I shook hands with a murderer once. I didn’t release it at the time.
I was a new reporter working on my first, big missing persons story and had been granted an unexpected interview with the family of a teenager who hadn’t returned home for three weeks. She was out there somewhere, texting her mother from time to time, saying she was ok but didn’t want to come home. So I jumped in my car to try and find the small village in the middle of nowhere in the South Wales valleys. I’d been ordered to come back with something interesting before the late deadline, a nice colour piece for the next day, an appeal from the anxious mum and her partner.

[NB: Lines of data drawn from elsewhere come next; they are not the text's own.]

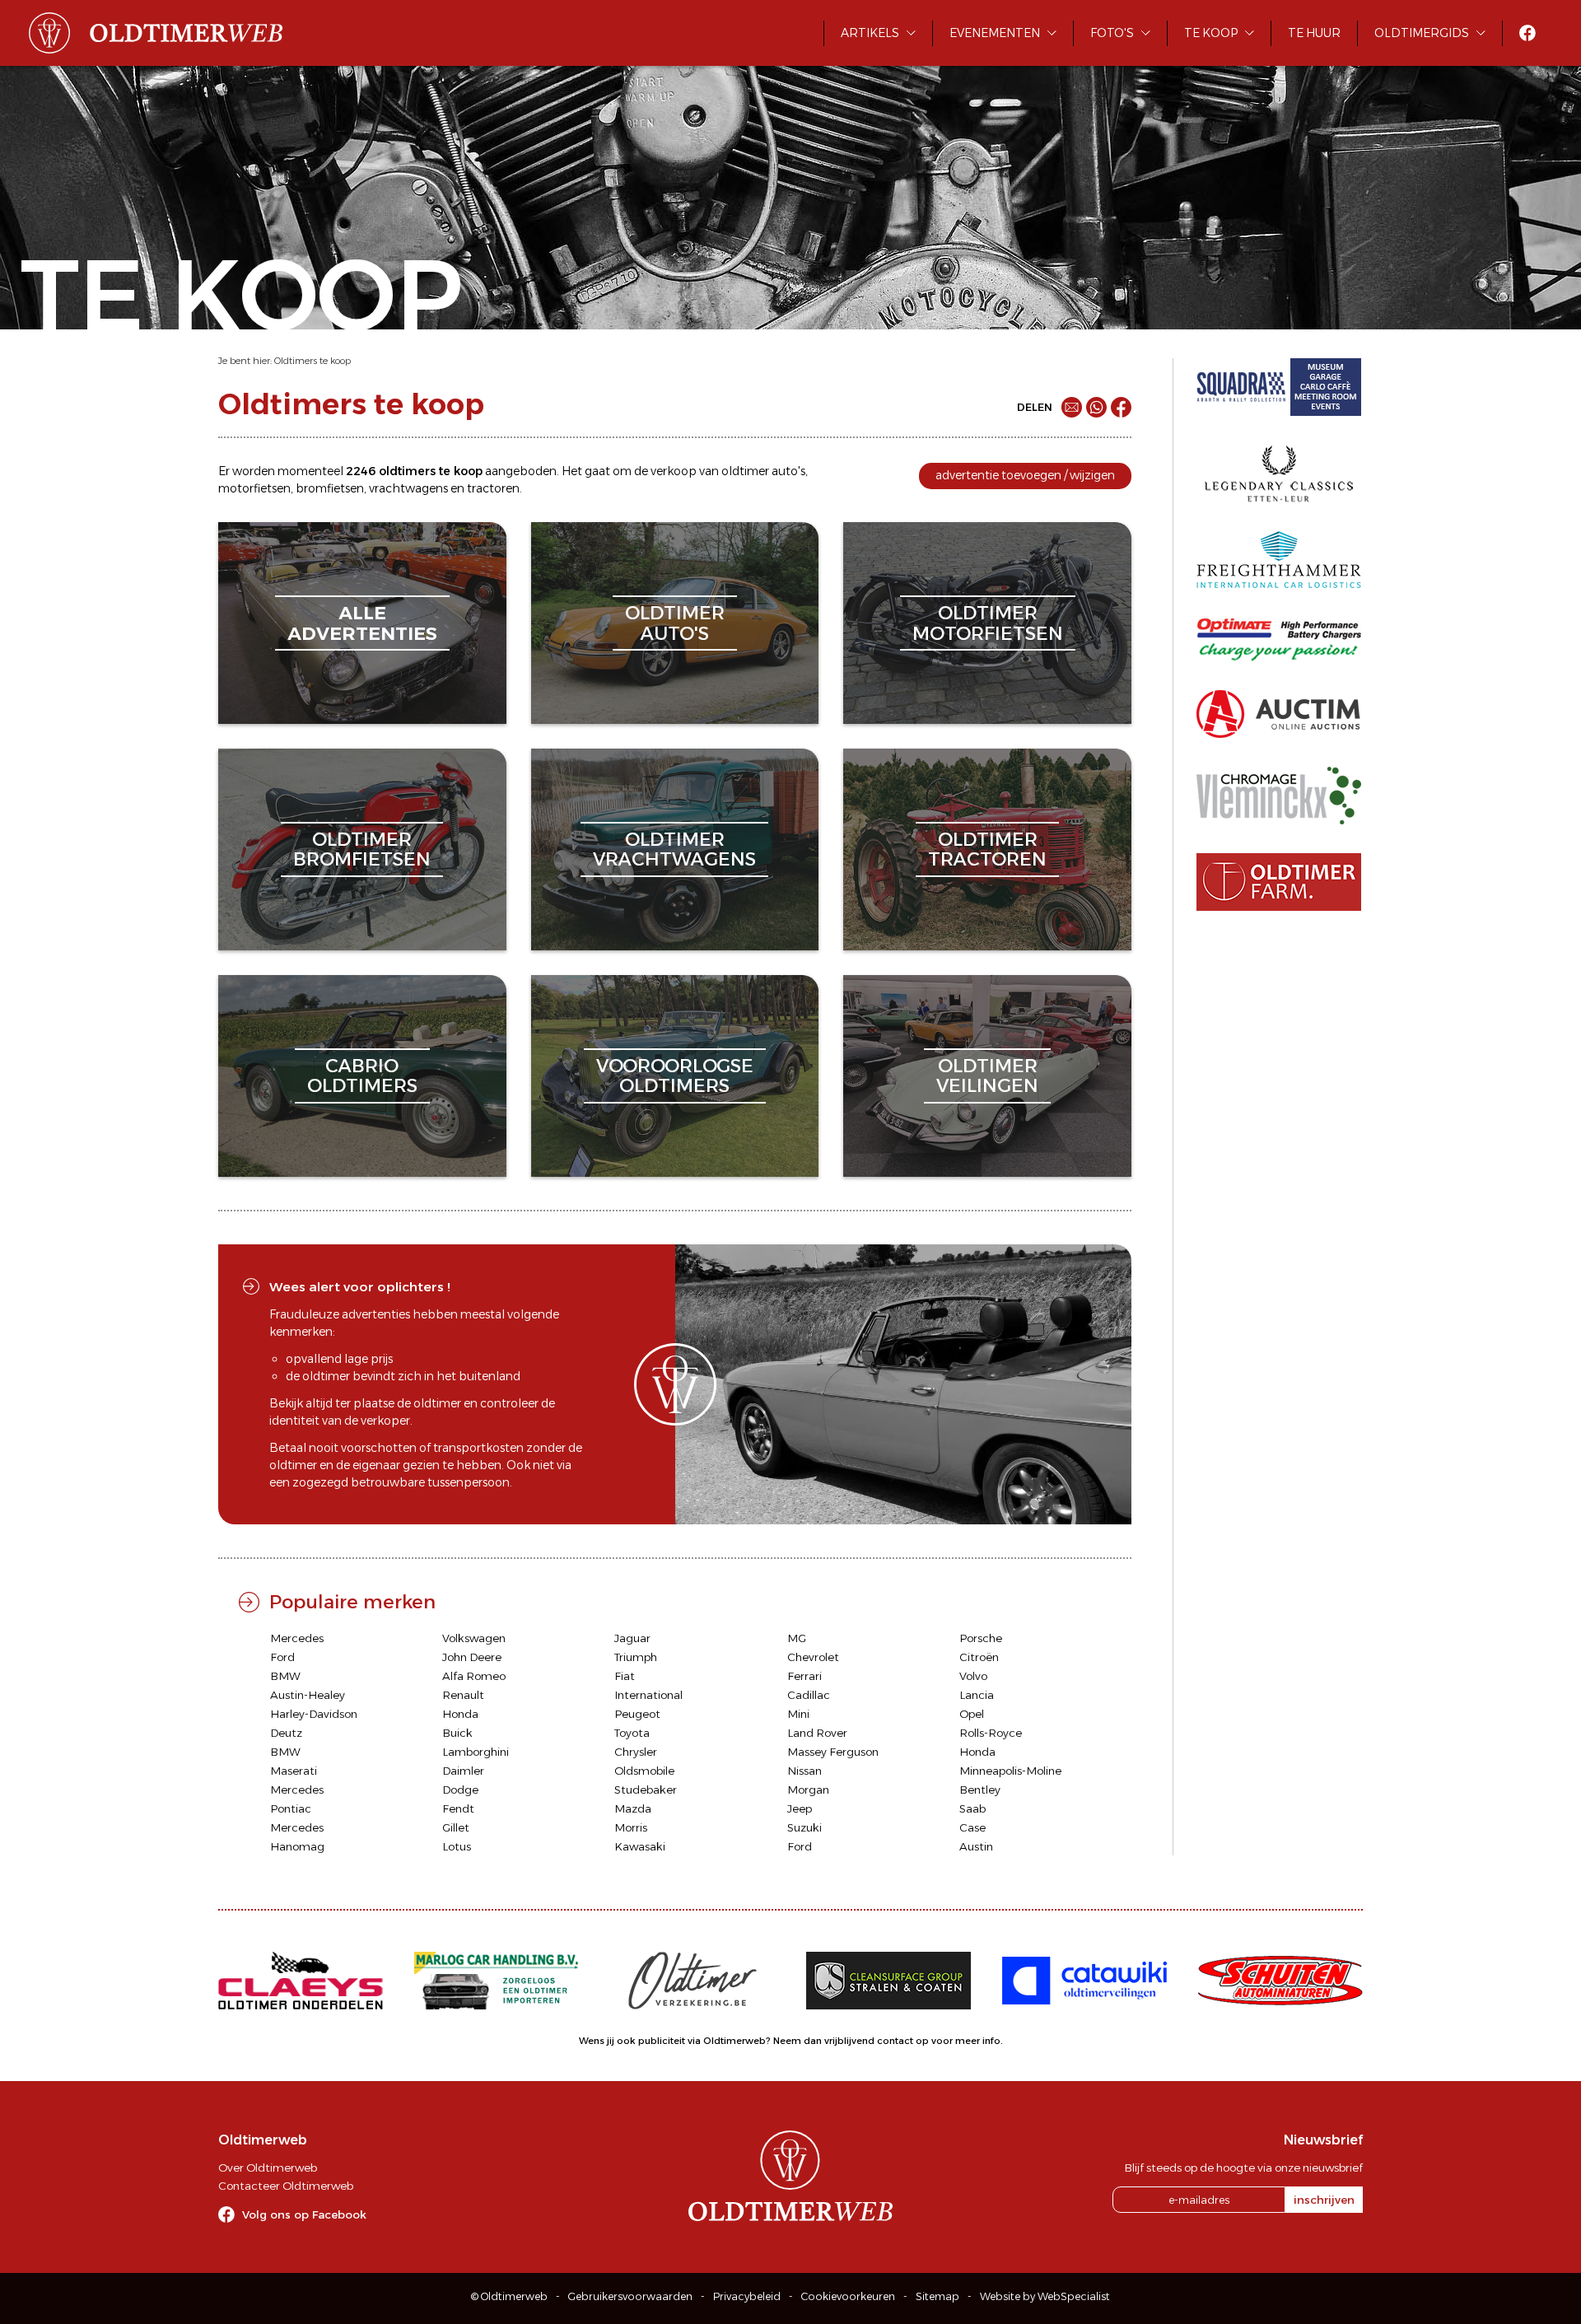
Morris (630, 1827)
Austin (976, 1846)
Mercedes (297, 1638)
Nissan (804, 1770)
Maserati (293, 1770)
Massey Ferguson (833, 1751)
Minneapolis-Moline (1010, 1770)
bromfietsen (330, 488)
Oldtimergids (1421, 33)
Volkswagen (474, 1638)
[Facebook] (1121, 407)
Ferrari (804, 1675)
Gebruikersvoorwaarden (630, 2296)
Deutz (286, 1732)
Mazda (632, 1808)
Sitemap (937, 2296)
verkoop (674, 471)
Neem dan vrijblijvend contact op (851, 2040)
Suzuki (804, 1827)
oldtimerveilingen (987, 1076)
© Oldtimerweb (509, 2296)
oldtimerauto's (675, 623)
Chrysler (635, 1751)
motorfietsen (254, 488)
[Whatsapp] (1096, 407)
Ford (282, 1657)
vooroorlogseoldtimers (674, 1076)
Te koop (1211, 33)
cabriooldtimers (362, 1076)
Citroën (979, 1657)
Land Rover (817, 1732)
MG (796, 1638)
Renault (463, 1694)
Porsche (980, 1638)
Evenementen (994, 33)
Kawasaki (639, 1846)
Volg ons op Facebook (304, 2214)
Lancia (976, 1694)
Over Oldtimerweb (267, 2167)
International (648, 1694)
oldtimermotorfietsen (987, 623)
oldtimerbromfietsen (362, 849)
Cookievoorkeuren (848, 2296)
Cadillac (808, 1694)
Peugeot (637, 1713)
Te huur (1314, 33)
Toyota (632, 1732)
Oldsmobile (644, 1770)
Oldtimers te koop (312, 360)
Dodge (460, 1789)
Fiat (624, 1675)
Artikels (870, 33)
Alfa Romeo (474, 1675)
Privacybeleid (747, 2296)
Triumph (635, 1657)
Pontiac (290, 1808)
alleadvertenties (362, 623)
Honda (460, 1713)
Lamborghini (475, 1751)
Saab (972, 1808)
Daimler (463, 1770)
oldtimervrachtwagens (674, 849)
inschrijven (1324, 2199)
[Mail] (1071, 407)
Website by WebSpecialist (1045, 2296)
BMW (285, 1675)
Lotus (456, 1846)
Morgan (808, 1789)
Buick (457, 1732)
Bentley (979, 1789)
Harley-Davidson (313, 1713)
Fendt (458, 1808)
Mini (798, 1713)
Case (972, 1827)
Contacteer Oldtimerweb (285, 2185)
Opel (971, 1713)
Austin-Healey (307, 1694)
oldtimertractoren (987, 849)
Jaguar (632, 1638)
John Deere (471, 1657)
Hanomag (297, 1846)
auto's (788, 471)
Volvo (973, 1675)
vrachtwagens (408, 488)
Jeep (799, 1808)
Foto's (1112, 33)
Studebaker (645, 1789)
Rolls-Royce (990, 1732)
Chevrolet (813, 1657)
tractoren (493, 488)
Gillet (455, 1827)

It was a strange experience, sitting in the neat front room of the small terraced house while a white-suited forensic officer made a show of dusting fingerprint powder on a stack of CDs and books. The mum was clearly upset, her boyfriend tongue-tied, finding it hard to answer my simple questions about when he’d seen the girl last, what he’d tell her if he could appeal to her directly. I was in ‘reporter mode’, not allowing myself to think about what they were going through, trying to be gentle and sympathetic but all the while struggling to get something worthwhile from the interview, some usable quotes. I had one eye on the clock, thinking of my deadline approaching. I knew I’d have to be a bit creative to please my editor so I hared back to Cardiff with a bundle of scribbled notes and we ran a simple story.
A week later two CID officers turned up to interview me, the tables turned for once, seizing my notebooks with the scribbles inside. Some weeks later they arrested the man for murder and many months later he was convicted of killing the teenager, lashing out in a fit of anger then hiding her body in panic. The worst thing was that he appeared to have been sending texts from the girl’s phone for weeks aftwerwards, to make people think she was still alive. The police must have suspected all along. They’d probably approved the interview because they’d wanted to see how he’d react to my questioning.
I told myself that I’d known something wasn’t right, that I’d suspected, but had I? He couldn’t meet my eye but I’d put his nerves down to nothing more than the fact that no one likes to speak to a reporter. The missing girl had died in that house, where I’d shook the parents’ hands when I left. It alarmed me to think I’d been sitting five feet from someone who could do something like that, that I’d been oblivious to the fact I was at the scene of something so terrible.
It was the first of many experiences that made me realise how ordinary people can hide awful things. It was the first time I really thought about writing a crime novel because that simple fact interested me more than tales about complicated serial killers and their elaborate plans. The truth is terrible enough. The simplest choices have dreadful consequences – ordinary people are capable of horrifying acts.
The mystery is that we don’t find more people hiding horrifying secrets, or perhaps that we never suspect them…
Sometimes we just have "to go there" to figure out what works in a murder, or a murder mystery.